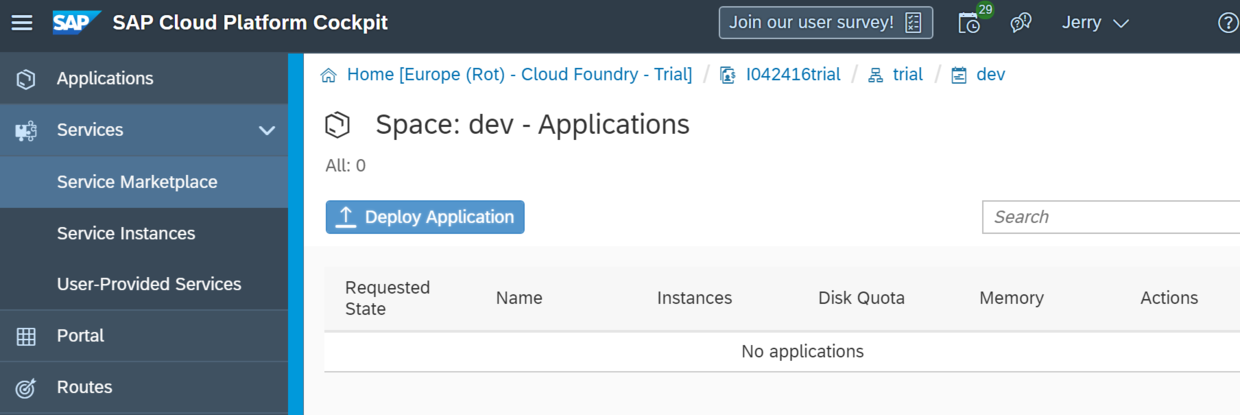Open notifications calendar icon with badge
The height and width of the screenshot is (415, 1240).
point(970,22)
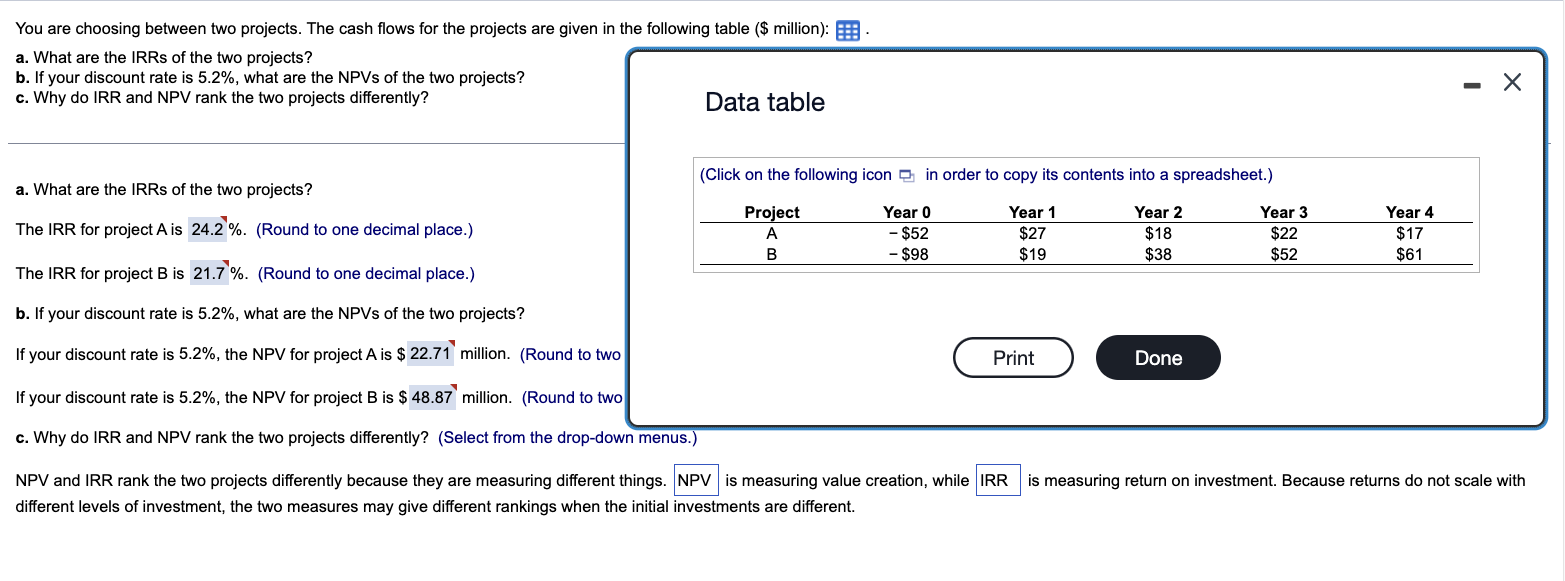This screenshot has height=581, width=1565.
Task: Click the copy-to-spreadsheet icon in the data table
Action: pyautogui.click(x=907, y=174)
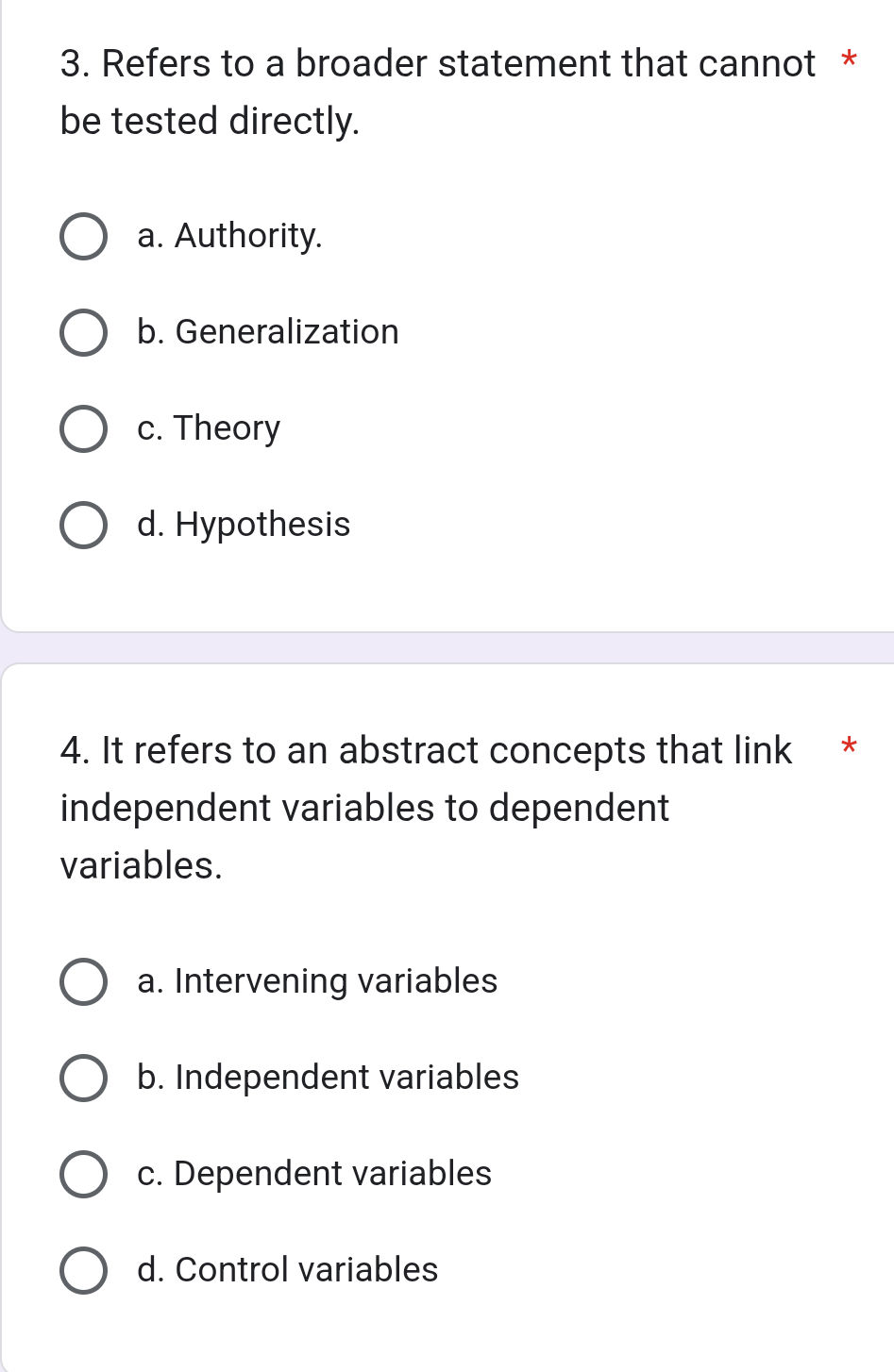Select option d. Hypothesis for question 3
Image resolution: width=894 pixels, height=1372 pixels.
pyautogui.click(x=84, y=526)
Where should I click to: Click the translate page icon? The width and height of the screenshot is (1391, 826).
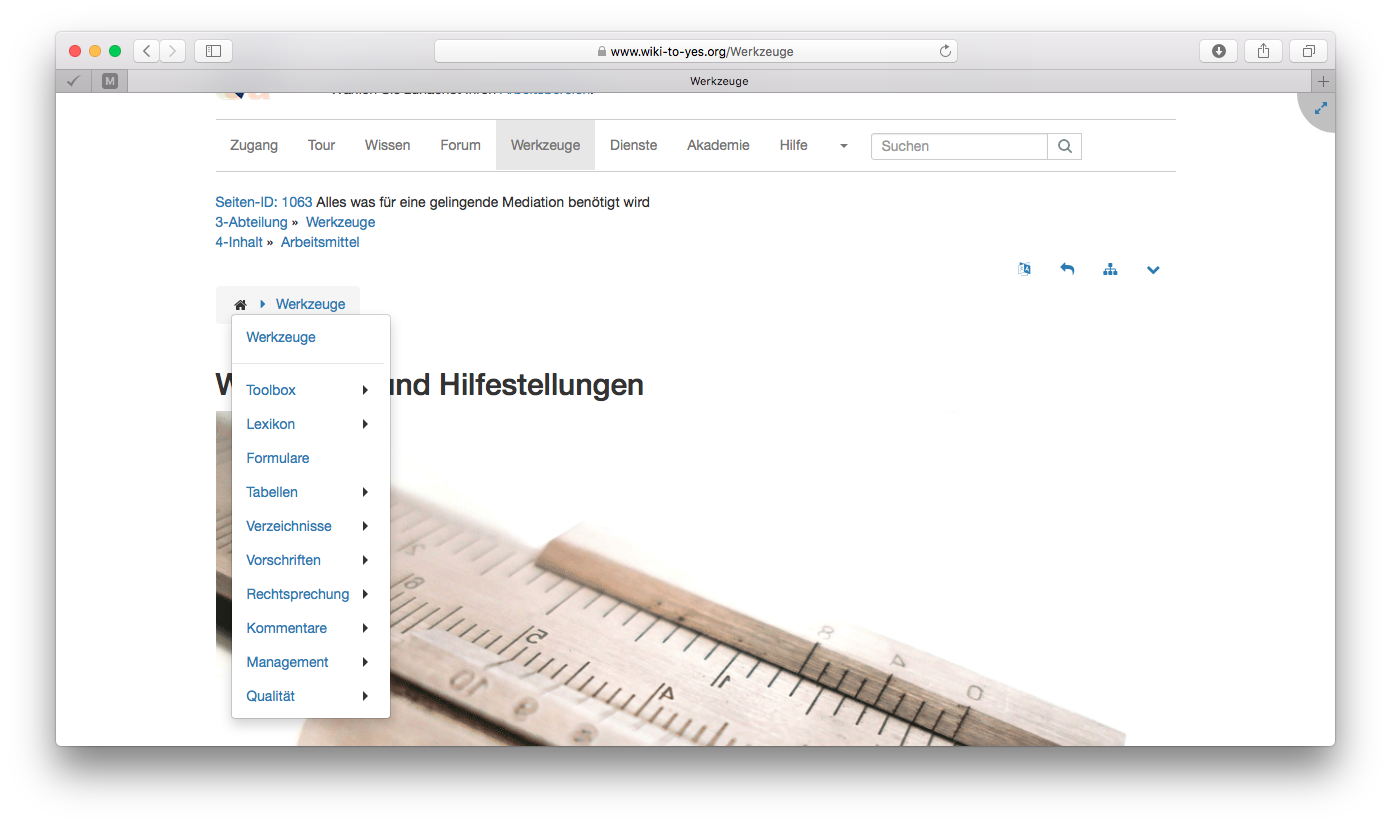1024,269
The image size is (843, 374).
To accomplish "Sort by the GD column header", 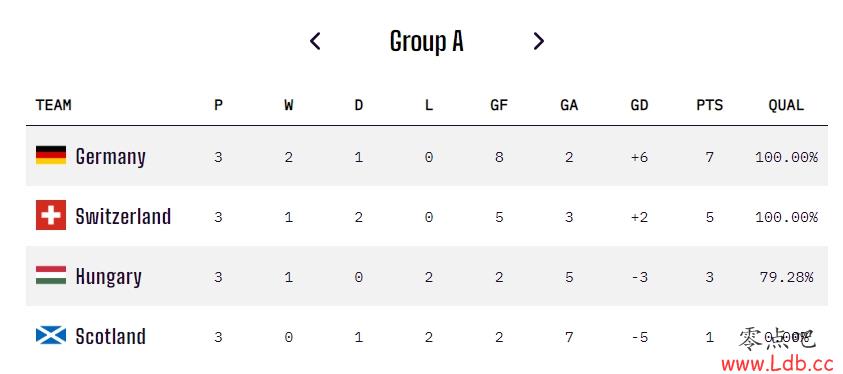I will point(639,105).
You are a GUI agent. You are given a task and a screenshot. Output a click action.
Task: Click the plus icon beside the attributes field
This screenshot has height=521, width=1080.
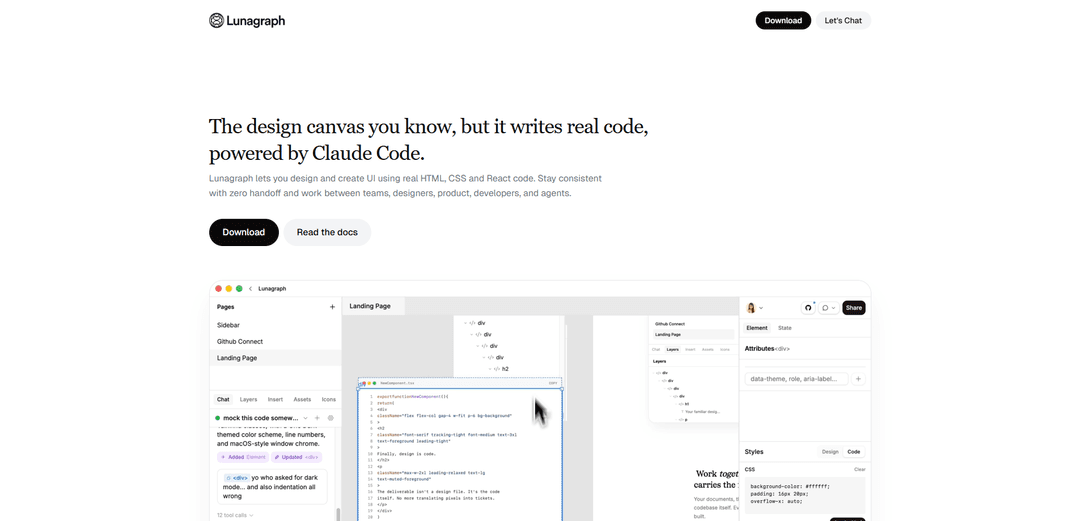(x=858, y=379)
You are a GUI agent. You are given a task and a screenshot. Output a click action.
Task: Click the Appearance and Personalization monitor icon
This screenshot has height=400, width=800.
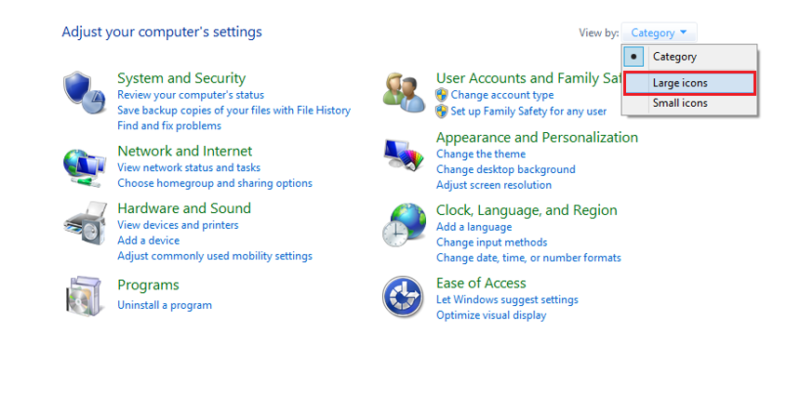point(404,156)
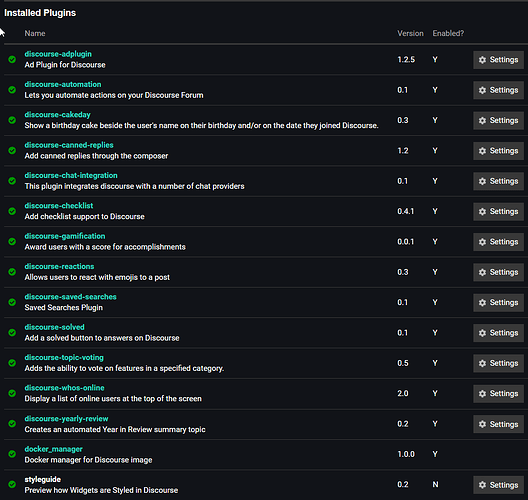Click green checkmark beside discourse-yearly-review

(12, 424)
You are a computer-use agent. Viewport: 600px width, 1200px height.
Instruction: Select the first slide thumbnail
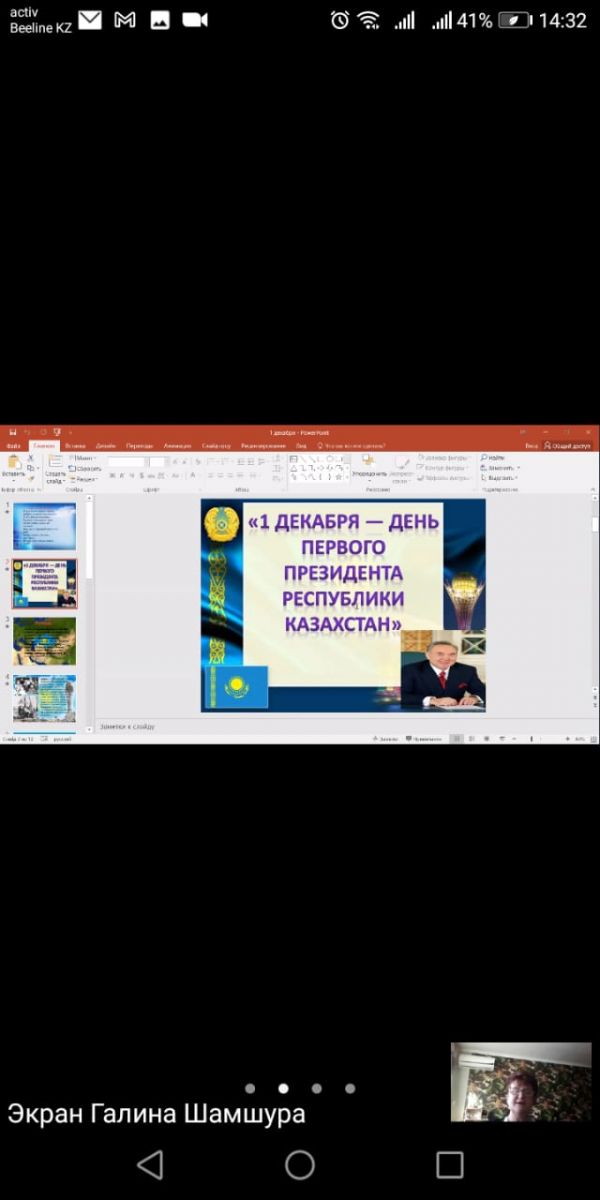click(x=44, y=526)
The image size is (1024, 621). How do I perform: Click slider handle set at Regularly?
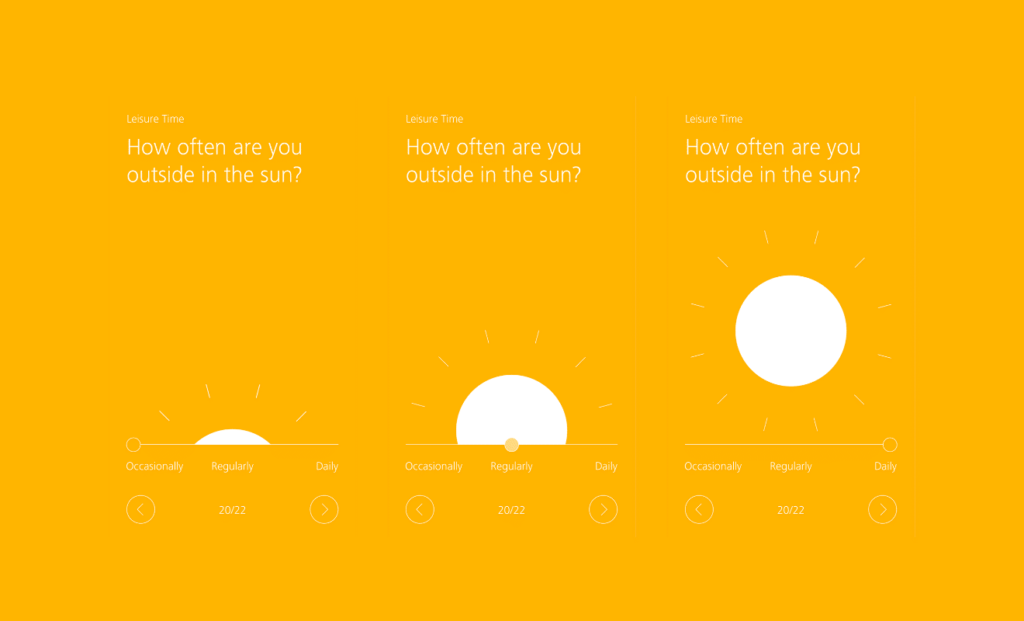pos(511,445)
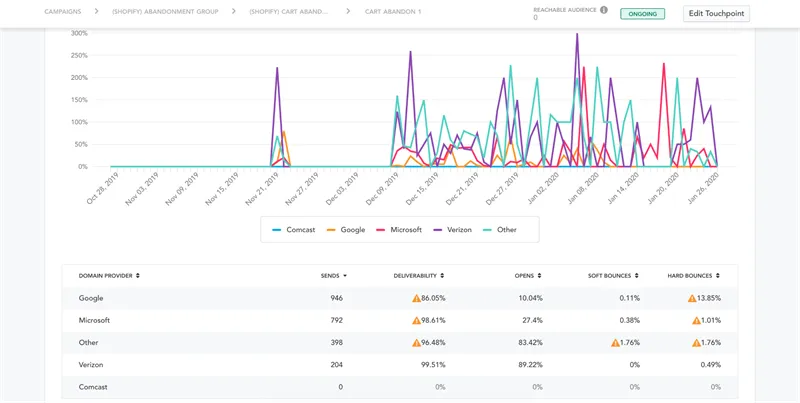Click the Other deliverability warning icon
Image resolution: width=800 pixels, height=403 pixels.
(x=416, y=343)
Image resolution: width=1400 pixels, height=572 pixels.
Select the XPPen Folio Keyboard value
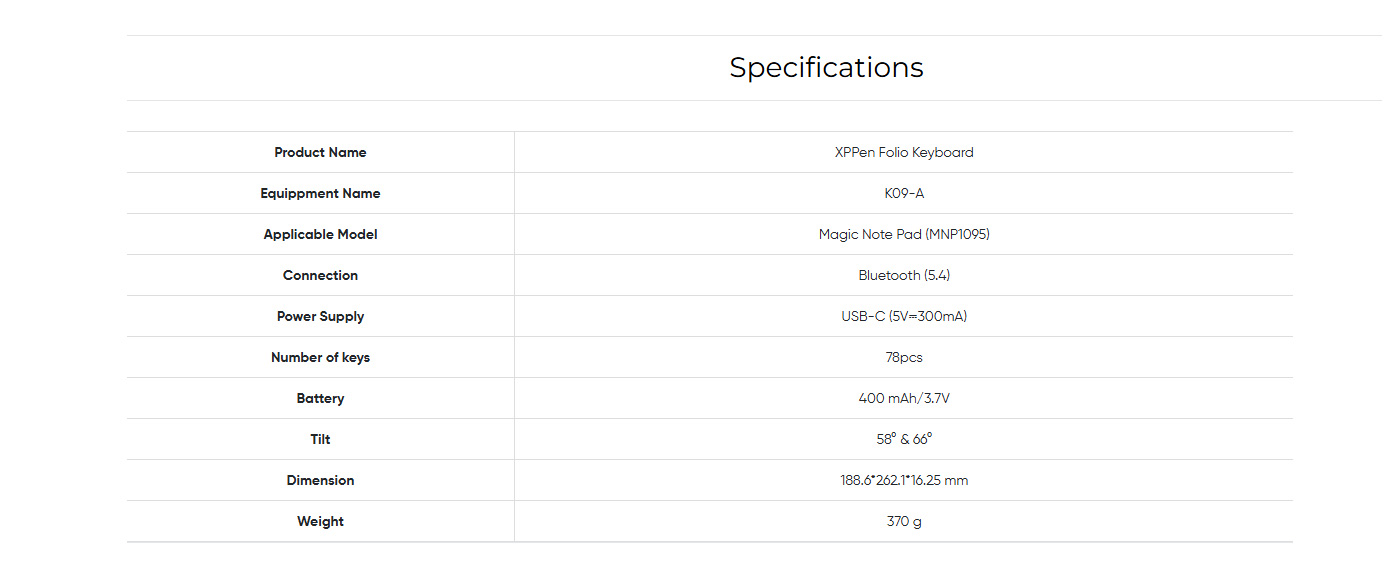[x=904, y=153]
---+---
■ Assigned task:
The copy runs from the line containing "Task: Click the Appearance" through the last line of the material, both ends included. Reproduce those lines exactly and drop the pictures.

■ Response to this task:
Task: Click the Appearance and Personalization monitor icon
This screenshot has height=400, width=800.
point(404,156)
Click green checkmark beside discourse-yearly-review

(12, 424)
You are a computer-use agent. Viewport: 600px width, 1200px height.
Instruction: Select the first slide thumbnail
click(x=44, y=526)
The image size is (1024, 621). How do I perform: Click slider handle set at Regularly?
pos(511,445)
Click the Other deliverability warning icon
Image resolution: width=800 pixels, height=403 pixels.
(x=416, y=343)
Image resolution: width=1400 pixels, height=572 pixels.
Select the XPPen Folio Keyboard value
[x=904, y=153]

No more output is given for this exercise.